● Written tasks
[1] According to the static queue page, which library provides the StaticQueue implementation it presents?
[2] Edit the static queue page, starting with "There is almost" and going on through "taken into consideration.", and change each occurrence of "circular buffer" to "ring buffer".
-- begin Page extract --
Static (Fixed Size) Queue

There is almost always a need to have some kind of a queuing functionality. A circular buffer is a good compromise between speed of execution and memory consumption (vs std::deque for example). If your product allows usage of dynamic memory allocation and/or exceptions than boost::circular_buffer can be a good choice. However, if using dynamic memory allocation is not an option, then there is no other choice but to implement a circular buffer with maximum length known at compile time over C array or std::array. Here is the implementation of StaticQueue functionality from embxx library. I won't go into too much details or explain every line of code. Instead I will emphasise several important points that must be taken into consideration.
-- end Page extract --
-- begin Listed entries --
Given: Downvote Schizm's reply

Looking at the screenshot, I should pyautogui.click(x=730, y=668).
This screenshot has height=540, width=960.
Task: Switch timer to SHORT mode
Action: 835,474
-- end Listed entries --
● Answers for the tasks
[1] The embxx library.

[2]
There is almost always a need to have some kind of a queuing functionality. A ring buffer is a good compromise between speed of execution and memory consumption (vs std::deque for example). If your product allows usage of dynamic memory allocation and/or exceptions than boost::circular_buffer can be a good choice. However, if using dynamic memory allocation is not an option, then there is no other choice but to implement a ring buffer with maximum length known at compile time over C array or std::array. Here is the implementation of StaticQueue functionality from embxx library. I won't go into too much details or explain every line of code. Instead I will emphasise several important points that must be taken into consideration.